"Aku muak menjadi kekuatan yang hanya dikenal karena luka yang kutinggalkan. Semua orang menyalahkanku karena pukulan, tapi tak ada yang tahu kalau aku hanya alat, digerakkan oleh tangan yang tak selalu tahu arah."
Paku menimpali, tajam dan getir:
"Dan aku? Aku menusuk karena dipaksa. Aku menembus kayu bukan karena keinginanku, tapi karena itulah satu-satunya cara aku bisa bertahan di dunia yang ingin segalanya menyatu, tapi tak pernah mau merasakan sakitnya."
Kayu akhirnya bersuara, serak dan penuh sesak:
"Kalian tak pernah tahu rasanya jadi aku. Menyerap semuanya, pukulan, tusukan, beban. Aku tak punya kekuatan untuk menolak, hanya bisa patah dalam diam, atau diam dalam patah."
Dan malam itu, bengkel menjadi panggung bagi pemberontakan kecil, antara kekuatan, pengikat, dan penerima. Tak ada yang menang. Tak ada yang kalah. Hanya luka yang akhirnya berkata jujur.
Sang tukang kayu hanya mendengarkan. Lama. Diam. Lalu ia berkata pelan, bukan untuk menengahi, tapi untuk mengingatkan. Â "Kalian memang menyakiti satu sama lain, tapi tanpamu, Palu, tak ada yang bergerak. Tanpamu, Paku, tak ada yang menyatu. Tanpamu, Kayu, tak ada yang bisa ditopang."
Lalu pagi datang. Tidak sebagai jawaban, tapi sebagai undangan untuk mulai lagi.
Palu mulai mengayun kembali, tapi kini dengan rasa hormat. Paku kembali menancap, tapi kini dengan kesadaran. Kayu menerima, bukan karena lemah, tapi karena tahu semua luka bisa jadi bentuk cinta yang lain.

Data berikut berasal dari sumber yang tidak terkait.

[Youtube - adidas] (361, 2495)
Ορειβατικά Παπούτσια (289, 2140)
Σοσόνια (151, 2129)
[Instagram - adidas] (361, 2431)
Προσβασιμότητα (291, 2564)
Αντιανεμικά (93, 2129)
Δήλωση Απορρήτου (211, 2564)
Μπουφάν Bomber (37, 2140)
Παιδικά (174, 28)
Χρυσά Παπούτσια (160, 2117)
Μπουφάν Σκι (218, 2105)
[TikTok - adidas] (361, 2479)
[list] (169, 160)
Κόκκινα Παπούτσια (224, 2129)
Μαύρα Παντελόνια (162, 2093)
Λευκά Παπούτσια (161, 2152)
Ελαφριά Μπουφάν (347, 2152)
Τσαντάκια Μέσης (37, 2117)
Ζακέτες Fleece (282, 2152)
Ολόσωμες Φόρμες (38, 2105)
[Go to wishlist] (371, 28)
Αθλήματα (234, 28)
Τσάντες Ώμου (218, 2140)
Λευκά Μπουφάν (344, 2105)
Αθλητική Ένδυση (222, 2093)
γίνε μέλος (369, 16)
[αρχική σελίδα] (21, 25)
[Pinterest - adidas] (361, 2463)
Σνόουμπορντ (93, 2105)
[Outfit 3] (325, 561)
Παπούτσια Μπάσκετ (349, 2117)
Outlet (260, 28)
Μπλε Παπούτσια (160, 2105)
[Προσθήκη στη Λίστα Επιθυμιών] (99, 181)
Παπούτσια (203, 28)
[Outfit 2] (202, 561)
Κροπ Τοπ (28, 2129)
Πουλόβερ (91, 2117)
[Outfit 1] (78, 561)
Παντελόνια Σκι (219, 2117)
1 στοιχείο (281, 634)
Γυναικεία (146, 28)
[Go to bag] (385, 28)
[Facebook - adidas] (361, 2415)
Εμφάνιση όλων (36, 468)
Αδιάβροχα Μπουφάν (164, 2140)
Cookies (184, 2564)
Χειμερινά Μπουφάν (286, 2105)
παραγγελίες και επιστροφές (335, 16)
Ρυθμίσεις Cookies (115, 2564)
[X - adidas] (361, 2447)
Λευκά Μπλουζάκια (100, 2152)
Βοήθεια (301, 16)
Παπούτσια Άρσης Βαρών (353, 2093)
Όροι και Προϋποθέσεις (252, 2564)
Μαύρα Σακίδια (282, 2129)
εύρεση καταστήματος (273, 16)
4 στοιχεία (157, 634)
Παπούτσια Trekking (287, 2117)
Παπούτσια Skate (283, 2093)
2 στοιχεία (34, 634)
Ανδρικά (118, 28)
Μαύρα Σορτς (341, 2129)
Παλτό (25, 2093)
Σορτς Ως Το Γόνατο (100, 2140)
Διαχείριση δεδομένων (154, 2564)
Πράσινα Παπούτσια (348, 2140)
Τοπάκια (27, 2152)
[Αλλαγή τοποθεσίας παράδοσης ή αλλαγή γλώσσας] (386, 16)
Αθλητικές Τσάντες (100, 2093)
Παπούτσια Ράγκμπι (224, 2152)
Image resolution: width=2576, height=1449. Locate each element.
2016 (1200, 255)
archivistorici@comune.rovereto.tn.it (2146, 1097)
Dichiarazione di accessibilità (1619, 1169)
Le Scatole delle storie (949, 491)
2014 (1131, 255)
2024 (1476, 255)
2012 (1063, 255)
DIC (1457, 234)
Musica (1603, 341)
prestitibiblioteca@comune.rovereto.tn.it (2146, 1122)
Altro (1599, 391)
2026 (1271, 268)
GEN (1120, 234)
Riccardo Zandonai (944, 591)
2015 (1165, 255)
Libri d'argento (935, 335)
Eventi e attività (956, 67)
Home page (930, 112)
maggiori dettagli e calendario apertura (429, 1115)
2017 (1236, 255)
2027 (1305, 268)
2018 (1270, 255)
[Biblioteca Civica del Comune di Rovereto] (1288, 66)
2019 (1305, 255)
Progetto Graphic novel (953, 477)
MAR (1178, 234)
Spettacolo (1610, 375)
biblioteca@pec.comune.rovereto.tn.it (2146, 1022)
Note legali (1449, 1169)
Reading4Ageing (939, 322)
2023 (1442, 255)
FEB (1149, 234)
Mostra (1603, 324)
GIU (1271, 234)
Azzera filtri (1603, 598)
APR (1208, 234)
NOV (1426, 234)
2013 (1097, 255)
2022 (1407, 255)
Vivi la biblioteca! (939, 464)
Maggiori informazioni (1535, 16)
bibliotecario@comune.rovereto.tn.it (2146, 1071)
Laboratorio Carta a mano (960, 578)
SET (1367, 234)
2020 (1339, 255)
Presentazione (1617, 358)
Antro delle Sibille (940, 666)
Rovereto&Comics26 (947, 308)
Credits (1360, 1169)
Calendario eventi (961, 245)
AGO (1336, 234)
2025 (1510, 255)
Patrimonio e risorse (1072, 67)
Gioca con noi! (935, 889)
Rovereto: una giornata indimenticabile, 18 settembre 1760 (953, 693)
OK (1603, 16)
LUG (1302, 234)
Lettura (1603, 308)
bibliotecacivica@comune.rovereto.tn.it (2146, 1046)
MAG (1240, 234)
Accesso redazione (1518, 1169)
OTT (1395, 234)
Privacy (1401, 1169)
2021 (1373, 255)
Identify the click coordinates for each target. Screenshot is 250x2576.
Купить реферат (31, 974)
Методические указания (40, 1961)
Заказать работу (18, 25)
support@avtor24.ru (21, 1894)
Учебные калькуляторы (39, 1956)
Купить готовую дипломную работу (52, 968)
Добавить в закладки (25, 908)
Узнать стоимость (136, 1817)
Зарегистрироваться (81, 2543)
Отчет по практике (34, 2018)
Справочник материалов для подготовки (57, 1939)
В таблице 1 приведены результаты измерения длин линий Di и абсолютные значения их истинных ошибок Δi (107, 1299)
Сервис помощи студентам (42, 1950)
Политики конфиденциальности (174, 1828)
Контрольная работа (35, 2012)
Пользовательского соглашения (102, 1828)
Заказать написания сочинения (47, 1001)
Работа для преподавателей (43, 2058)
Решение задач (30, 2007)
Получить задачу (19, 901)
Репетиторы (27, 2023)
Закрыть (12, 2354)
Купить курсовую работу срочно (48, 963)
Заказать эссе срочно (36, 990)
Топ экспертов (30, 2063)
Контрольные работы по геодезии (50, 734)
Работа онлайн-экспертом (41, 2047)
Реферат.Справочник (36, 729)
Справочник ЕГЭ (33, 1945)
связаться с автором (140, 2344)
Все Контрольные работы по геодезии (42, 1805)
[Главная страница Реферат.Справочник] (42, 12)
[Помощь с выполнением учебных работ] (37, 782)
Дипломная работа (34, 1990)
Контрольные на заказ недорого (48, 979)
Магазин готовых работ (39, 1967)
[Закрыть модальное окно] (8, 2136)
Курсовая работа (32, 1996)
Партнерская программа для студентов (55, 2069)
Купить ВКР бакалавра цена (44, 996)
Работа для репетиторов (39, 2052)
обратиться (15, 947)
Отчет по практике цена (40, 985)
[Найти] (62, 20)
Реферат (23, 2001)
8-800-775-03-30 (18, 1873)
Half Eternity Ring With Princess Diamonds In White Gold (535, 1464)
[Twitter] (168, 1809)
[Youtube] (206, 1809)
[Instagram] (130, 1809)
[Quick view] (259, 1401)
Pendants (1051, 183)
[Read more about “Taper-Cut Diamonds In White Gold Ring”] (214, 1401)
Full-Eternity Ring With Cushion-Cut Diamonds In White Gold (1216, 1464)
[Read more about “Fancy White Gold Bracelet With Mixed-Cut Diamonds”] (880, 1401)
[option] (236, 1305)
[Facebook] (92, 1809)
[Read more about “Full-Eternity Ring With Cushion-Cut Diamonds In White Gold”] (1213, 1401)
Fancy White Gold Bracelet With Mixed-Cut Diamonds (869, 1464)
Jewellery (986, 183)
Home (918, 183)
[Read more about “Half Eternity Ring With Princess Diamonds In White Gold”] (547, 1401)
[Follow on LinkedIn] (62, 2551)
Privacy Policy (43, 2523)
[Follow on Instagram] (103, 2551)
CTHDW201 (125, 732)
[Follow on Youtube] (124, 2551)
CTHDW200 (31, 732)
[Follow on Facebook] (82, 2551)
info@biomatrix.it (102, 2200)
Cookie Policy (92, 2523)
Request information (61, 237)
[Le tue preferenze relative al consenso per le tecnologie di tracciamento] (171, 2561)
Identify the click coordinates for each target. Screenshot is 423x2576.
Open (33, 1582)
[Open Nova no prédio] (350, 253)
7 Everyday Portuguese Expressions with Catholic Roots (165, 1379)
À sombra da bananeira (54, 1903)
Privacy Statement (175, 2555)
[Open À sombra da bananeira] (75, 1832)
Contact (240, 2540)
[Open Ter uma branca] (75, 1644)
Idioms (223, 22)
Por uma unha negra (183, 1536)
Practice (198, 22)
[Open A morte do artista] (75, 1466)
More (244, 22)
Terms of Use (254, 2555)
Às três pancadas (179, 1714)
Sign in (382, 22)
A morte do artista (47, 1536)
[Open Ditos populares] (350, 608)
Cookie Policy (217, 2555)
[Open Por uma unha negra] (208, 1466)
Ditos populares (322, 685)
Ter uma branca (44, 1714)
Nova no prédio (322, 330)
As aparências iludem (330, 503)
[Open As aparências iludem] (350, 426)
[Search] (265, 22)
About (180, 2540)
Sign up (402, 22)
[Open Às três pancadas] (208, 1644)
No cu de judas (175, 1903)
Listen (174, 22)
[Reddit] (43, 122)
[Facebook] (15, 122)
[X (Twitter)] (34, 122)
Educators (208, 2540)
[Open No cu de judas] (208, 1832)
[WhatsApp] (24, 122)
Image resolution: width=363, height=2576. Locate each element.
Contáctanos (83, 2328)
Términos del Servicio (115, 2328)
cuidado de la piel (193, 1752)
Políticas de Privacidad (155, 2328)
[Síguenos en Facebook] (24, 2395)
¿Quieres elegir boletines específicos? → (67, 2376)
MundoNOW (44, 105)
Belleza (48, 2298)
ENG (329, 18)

Dan dari situ, lahirlah sebuah karya baru. Sebuah bangku kecil, sederhana, di bawah pohon tua. Tempat orang bisa duduk dan mendengar bagaimana luka-luka itu bicara, bukan untuk menyakiti,
tapi untuk mengingatkan kita bahwa hidup tak selalu lembut, tapi bisa jadi utuh jika kita saling memahami.
Pada suatu sore yang berwarna tembaga, tukang kayu itu menatap tumpukan papan yang baru datang. Bau basah tanah masih menempel di serat-serat kayu, seperti kenangan yang belum sempat mengering.